Some long-term care insurance policies partially cover the costs of household help. You may want to inquire your insurance company to see what kind of benefits they have to offer. Depending on the policy, coverage may only apply for hiring someone privately, or only for hiring through an agency.

Low-income seniors may qualify for Medicaid (or Medi-Cal in California). Through this, they can get help through an in-home program called In-Home Supportive Services. The services may vary depending on your area, so it's best to check with your local Medicaid office to see what is offered where you live.

The cost of hiring a personal caregiver could also be tax deductible if it is considered medically necessary. You may want to discuss this with your tax accountant to see if this applies to you.

As far as the remaining costs go, relatives and family members of aging loved ones typically chip in to afford household help. Getting together as a family to discuss home health care service, the associated costs, and the means available to cover the costs can be useful in this case, to get everything organized especially if there are several family members involved in contributing.

Paying a Caregiver

An often looked over aspect of having someone provide at-home care is how to pay the person. If hiring through an agency, an ad, or a family member, you'll want to be sure expectations are laid out and boundaries are set.

  • Get Everything In Writing

    You'll want to be specific on the hours the caregiver is expected to work, what tasks they should perform, and when and how often they'll be paid. Setting these parameters upfront will prevent confusion or arguments, as everyone on both sides of the transaction will know what is to be done, and what would require additional pay.

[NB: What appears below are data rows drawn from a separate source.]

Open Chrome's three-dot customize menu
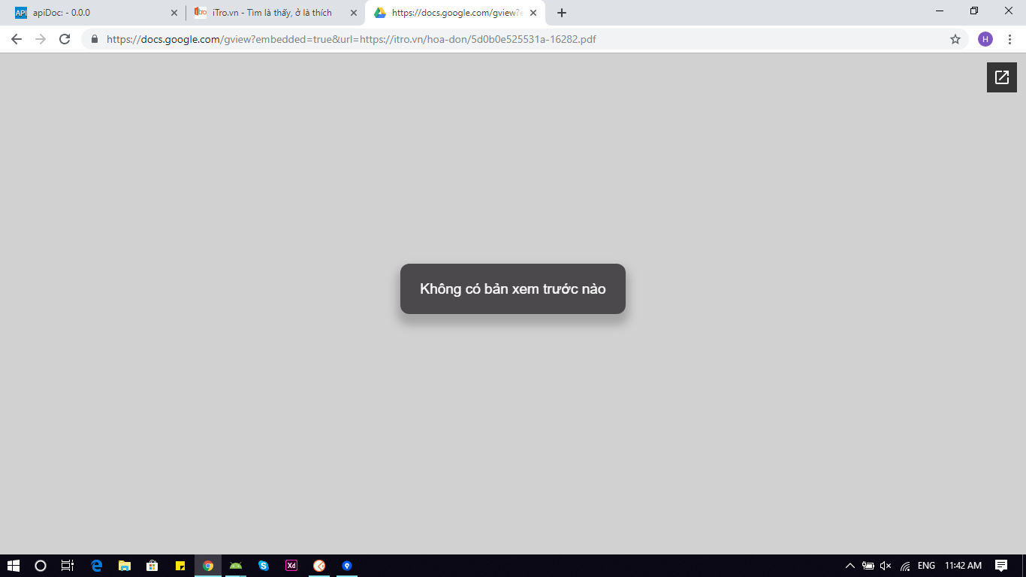 (1009, 39)
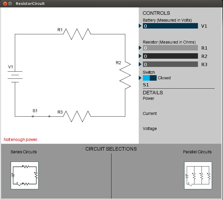Click the dark half of the switch
Viewport: 223px width, 200px height.
(x=153, y=78)
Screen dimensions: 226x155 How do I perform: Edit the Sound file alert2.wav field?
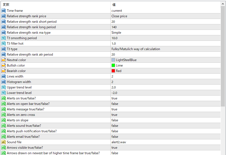(119, 142)
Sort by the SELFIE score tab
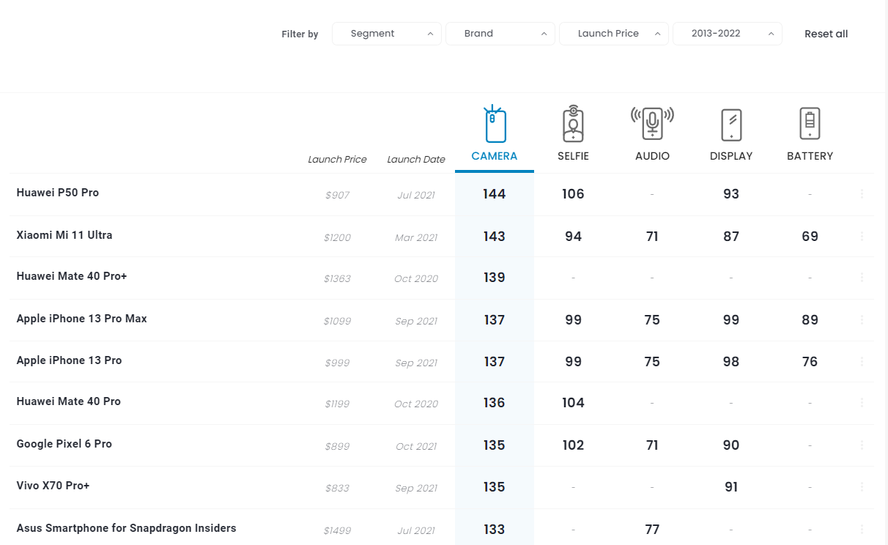 [573, 156]
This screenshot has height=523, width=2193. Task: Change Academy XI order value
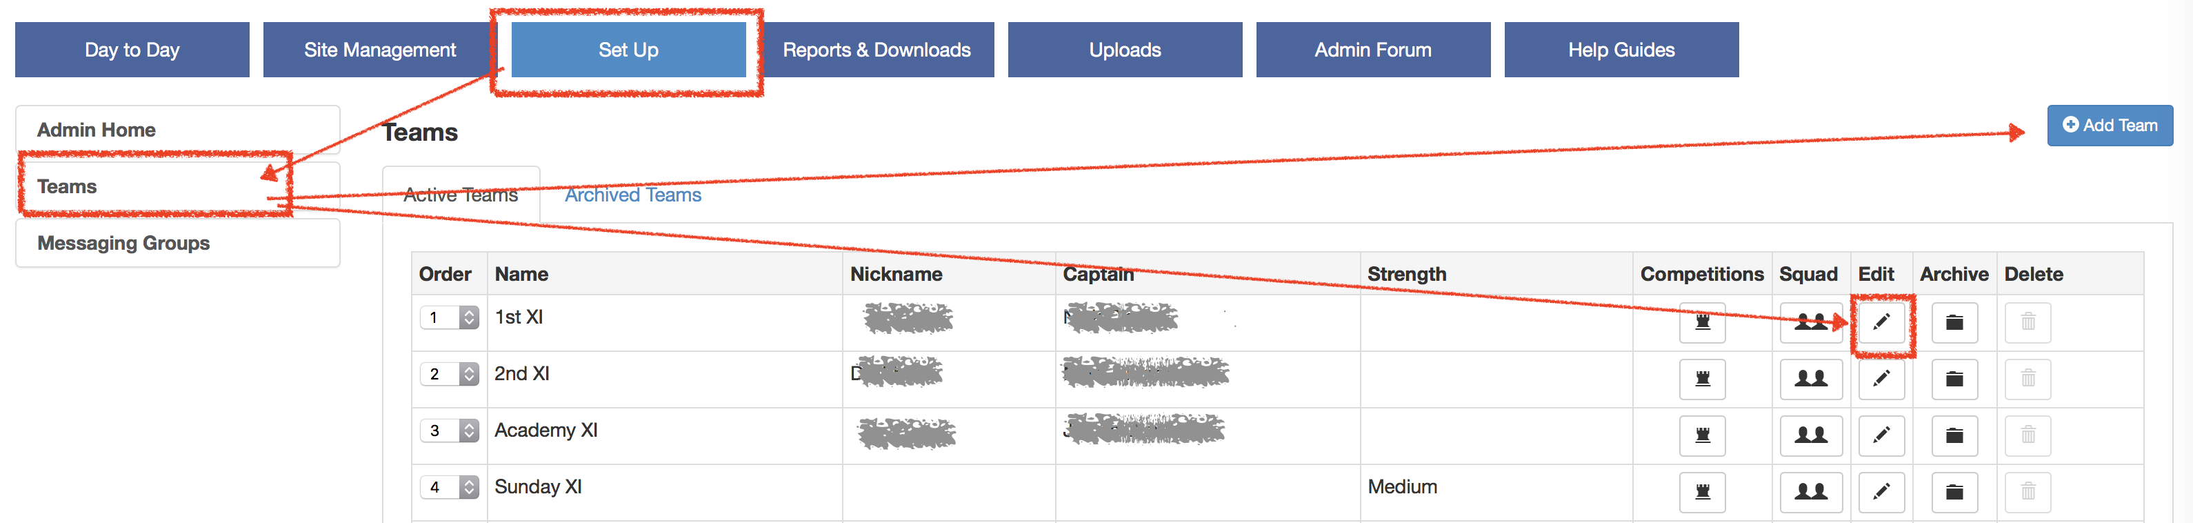469,431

    Further, a written contract signed by you and the worker, can be used in case you are ever audited by the IRS to show that the money was not a gift. If you're unable to prove this, then you could become ineligible for Medicaid the following year. The pay rate should also be in line with the market rate for your area. It'd raise suspicion if you're paying a caretaker, especially if they're a family member, a rate double or triple the average amount that other caregivers receive in the area. It'd also be bad if you were paying the caregiver far less than the market average.

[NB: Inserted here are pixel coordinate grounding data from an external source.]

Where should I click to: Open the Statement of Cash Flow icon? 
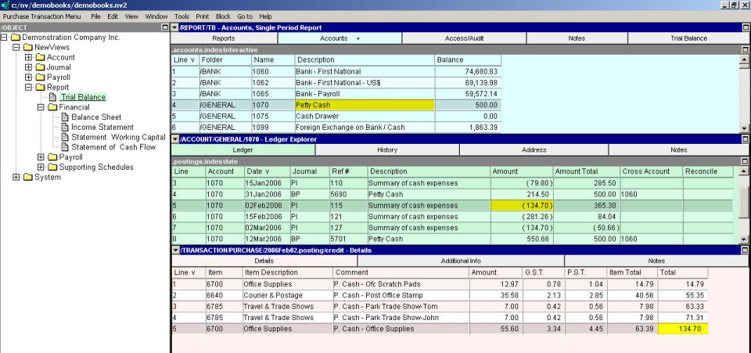click(x=65, y=147)
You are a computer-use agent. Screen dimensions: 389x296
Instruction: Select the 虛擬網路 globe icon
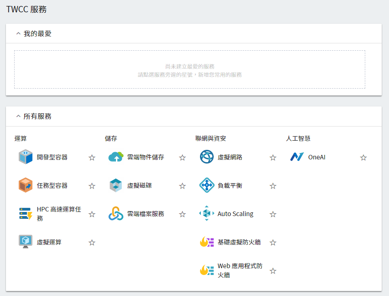tap(206, 157)
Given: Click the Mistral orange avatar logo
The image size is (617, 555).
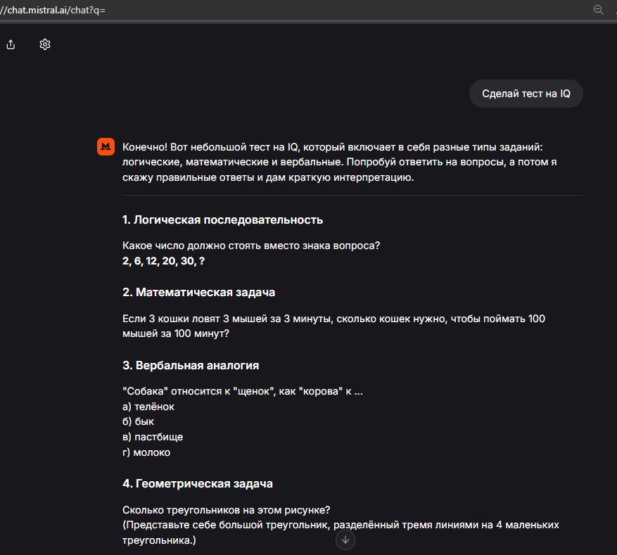Looking at the screenshot, I should click(106, 146).
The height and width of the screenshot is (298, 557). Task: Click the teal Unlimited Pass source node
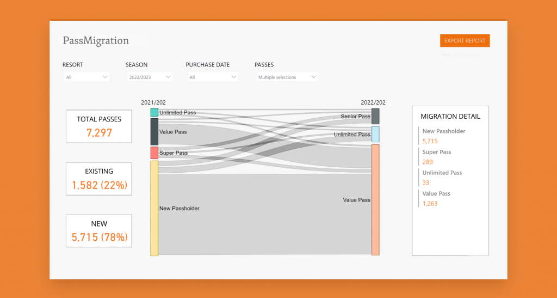point(154,112)
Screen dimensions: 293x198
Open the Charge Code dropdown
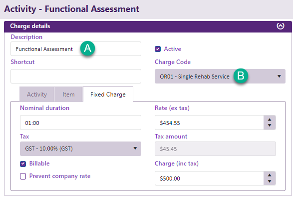click(x=220, y=76)
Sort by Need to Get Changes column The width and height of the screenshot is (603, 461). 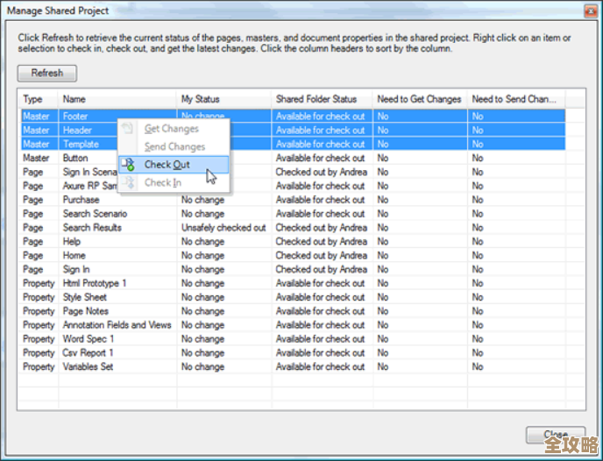point(419,99)
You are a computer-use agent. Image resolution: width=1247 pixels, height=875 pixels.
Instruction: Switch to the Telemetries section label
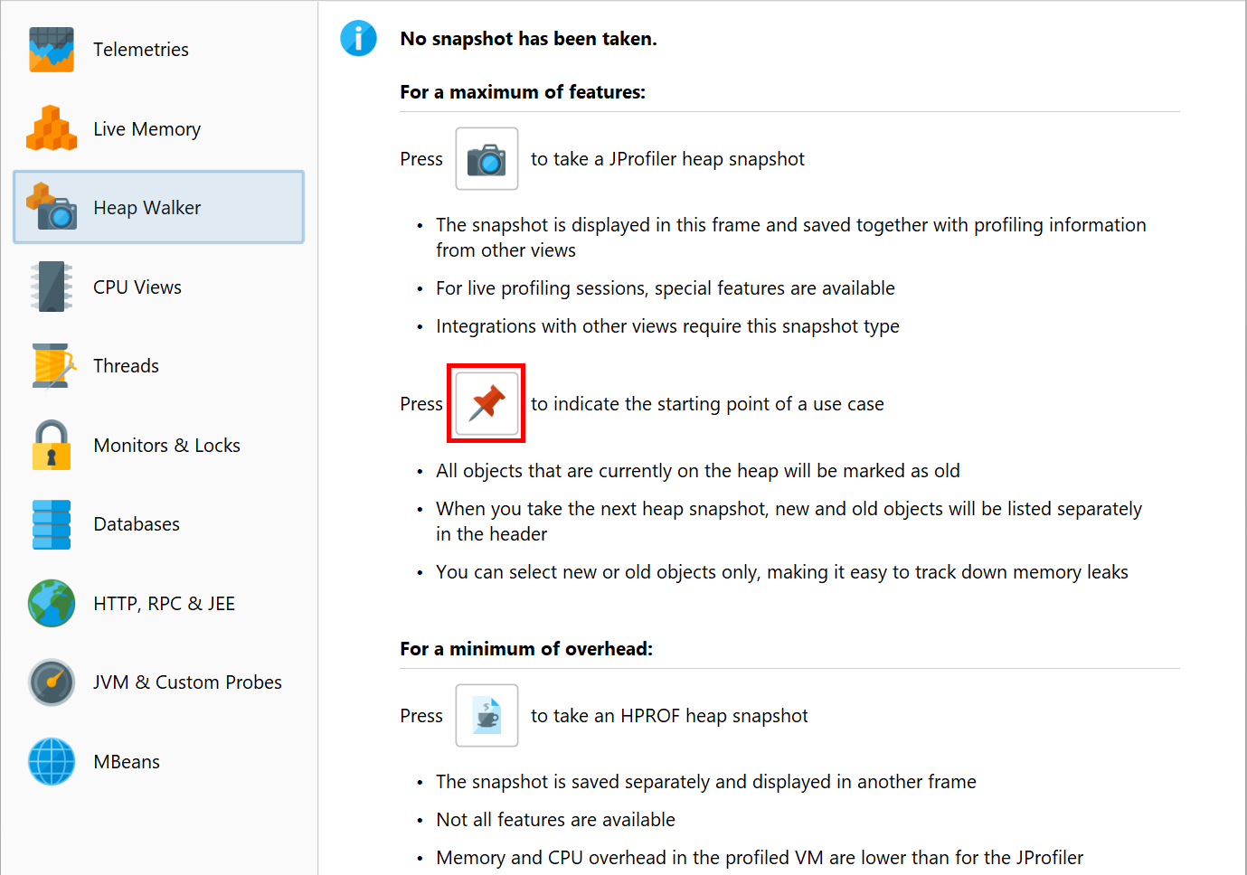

    On the caregiver's side, they'll want to keep a record of the hours they worked and when they were paid, to have proof that they are hired help, as to not jeopardize the senior's Medicaid eligibility.

  • Check Your Insurance Coverages

    Accidents can happen at any time, and if one happens in your home and injures the caregiver, they could sue. If your homeowners insurance doesn't cover for worker injuries, then you're fnances could easily be put in disarray to cover the medical and/or legal costs related to the caretaker's injury.

    Check what your homeowners insurance covers to see if you're fully protected in the event of a caretaker being injured within your home. If not, then you'll want to increase the premiums and coverages to be sure your bases are covered. You'll possibly want to get workers compensation and disability benefits insurance if you're in a state that requires it.

  • Pay Your Caregiver As An Employee

    Paying under the table - undocumented and taxless payments - can cause issues with the IRS and lead to disqualification from Medicaid-funded nursing home care. That is a risk you should avoid, by putting forth the effort to pay your caregiver in an IRS approved manner. There are programs like Quickbooks Payroll that have easy systems for home-based care, where you can be sure you're paying in a legal manner that'll prevent any issues with the IRS. You'll also want to send your caregiver a W-2 if you pay them more than $2,000 in a single calendar year, or more than $1,000 in a 3 month period.

Final Thoughts

Hiring someone to help you at home can be nerve-wracking with so much to think about. But, once you do your due diligence and find the right one, you and your loved ones will be able to live easier and more balanced lives. Keep in mind that communication is key to a happy and well-run home. By maintaining open communication, expectations are clear from the get-go. This avoids potential strains with the attendant, and everyone will feel more comfortable.